ブースターを追加しても問題は解決しません。

ブースターは元の信号を増幅するだけなので、受信できていない電波や質の悪い信号は改善できないからです。

必要か不要かの見分け方|数値で確認する具体的な判断基準

アンテナブースターの必要性を正しく判断するには、実際の受信レベルを数値で確認することが不可欠です。

テレビのアンテナレベル表示は簡易的な目安にすぎないため、専門業者に依頼して正確なdBμV値を測定してもらいましょう。

業界団体の公式基準では、地デジの適正な受信レベルは47~81dBμVとされています。

この範囲に収まるよう、以下の目安で判断します。

項目減衰量の目安
2分配約6dB
4分配約12dB
ケーブル10m約1.7dB

たとえば受信レベルが65dBμVで、4分配(12dB)+配線20m(約3.4dB)の場合、合計減衰は15.4dBとなり、最終的に約50dBμVになります。
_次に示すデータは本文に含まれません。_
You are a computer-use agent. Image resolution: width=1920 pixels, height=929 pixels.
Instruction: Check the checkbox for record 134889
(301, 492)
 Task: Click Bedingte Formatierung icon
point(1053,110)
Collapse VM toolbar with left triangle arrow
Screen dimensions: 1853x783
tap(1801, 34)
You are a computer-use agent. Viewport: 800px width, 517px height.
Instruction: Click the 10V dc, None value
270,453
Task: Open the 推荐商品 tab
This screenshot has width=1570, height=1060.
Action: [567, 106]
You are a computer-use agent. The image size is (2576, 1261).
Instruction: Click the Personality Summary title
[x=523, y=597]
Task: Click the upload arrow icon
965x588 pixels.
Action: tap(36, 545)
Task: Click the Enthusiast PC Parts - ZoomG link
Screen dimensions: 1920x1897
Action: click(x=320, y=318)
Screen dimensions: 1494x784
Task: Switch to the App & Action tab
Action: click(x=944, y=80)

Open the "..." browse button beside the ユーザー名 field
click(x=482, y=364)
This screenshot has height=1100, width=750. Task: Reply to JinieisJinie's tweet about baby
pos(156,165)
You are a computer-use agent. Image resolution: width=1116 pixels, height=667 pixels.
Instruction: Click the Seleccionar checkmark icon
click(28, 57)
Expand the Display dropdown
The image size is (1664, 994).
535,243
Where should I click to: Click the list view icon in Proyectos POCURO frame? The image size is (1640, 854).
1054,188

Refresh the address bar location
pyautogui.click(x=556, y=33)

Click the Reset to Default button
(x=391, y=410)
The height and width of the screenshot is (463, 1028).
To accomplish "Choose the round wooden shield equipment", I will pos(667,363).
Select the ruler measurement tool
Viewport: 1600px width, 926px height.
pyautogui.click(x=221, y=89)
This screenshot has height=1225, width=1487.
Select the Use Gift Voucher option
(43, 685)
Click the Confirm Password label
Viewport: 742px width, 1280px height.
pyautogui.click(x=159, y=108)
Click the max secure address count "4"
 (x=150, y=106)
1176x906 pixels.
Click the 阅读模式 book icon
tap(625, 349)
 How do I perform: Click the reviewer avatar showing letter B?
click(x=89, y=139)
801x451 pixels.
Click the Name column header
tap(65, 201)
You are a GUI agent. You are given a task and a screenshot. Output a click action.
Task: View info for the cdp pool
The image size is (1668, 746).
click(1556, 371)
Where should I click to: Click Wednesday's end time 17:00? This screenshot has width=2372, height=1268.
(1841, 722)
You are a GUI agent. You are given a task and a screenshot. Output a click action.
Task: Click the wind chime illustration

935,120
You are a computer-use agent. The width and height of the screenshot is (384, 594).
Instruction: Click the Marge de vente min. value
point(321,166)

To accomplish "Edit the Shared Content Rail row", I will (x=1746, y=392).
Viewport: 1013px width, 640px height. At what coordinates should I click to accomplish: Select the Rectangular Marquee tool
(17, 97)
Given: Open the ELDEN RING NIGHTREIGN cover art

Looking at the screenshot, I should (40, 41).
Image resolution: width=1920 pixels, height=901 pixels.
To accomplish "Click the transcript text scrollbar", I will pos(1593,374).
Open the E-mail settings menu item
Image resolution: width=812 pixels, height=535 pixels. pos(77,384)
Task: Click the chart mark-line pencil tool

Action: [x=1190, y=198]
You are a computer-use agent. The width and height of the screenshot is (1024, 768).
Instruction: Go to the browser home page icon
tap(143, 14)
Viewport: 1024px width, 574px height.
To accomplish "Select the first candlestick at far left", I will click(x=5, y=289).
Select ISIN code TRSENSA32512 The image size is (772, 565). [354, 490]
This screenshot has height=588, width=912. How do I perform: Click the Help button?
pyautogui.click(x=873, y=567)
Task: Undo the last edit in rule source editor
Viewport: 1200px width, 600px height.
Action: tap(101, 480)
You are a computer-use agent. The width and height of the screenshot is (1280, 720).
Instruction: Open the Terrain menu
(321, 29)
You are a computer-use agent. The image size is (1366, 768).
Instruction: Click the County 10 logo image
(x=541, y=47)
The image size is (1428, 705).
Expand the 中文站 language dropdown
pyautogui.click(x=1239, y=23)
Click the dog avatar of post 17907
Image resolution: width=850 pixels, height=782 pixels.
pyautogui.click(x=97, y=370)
余裕が少ないため、分配と配線の合計減衰が10dBを超える場合は要注意です。

業者から「ブースターが必要」と言われた際は、必ず測定値を提示してもらい、上記の基準と照らし合わせて判断しましょう。

測定なしで一律に提案する業者には注意が必要です。

まとめ:ブースターは「必要な家」だけに付ければいい

TVアンテナのブースターは、電波環境や視聴条件によって必要性が大きく変わる機器です。

弱電界地域、テレビの台数が多い家庭、配線が長い家では効果を発揮します。

しかし強電界で1台のみの家庭では不要なケースが多く、過入力によるトラブルのリスクもあります。

アンテナブースターが必要か不要かの見分け方は、受信レベル・分配数・配線距離という3つの要素を数値で確認することです。

業者任せにせず、測定値に基づいて判断すれば、無駄な費用を抑えて最適な受信環境を整えることができます。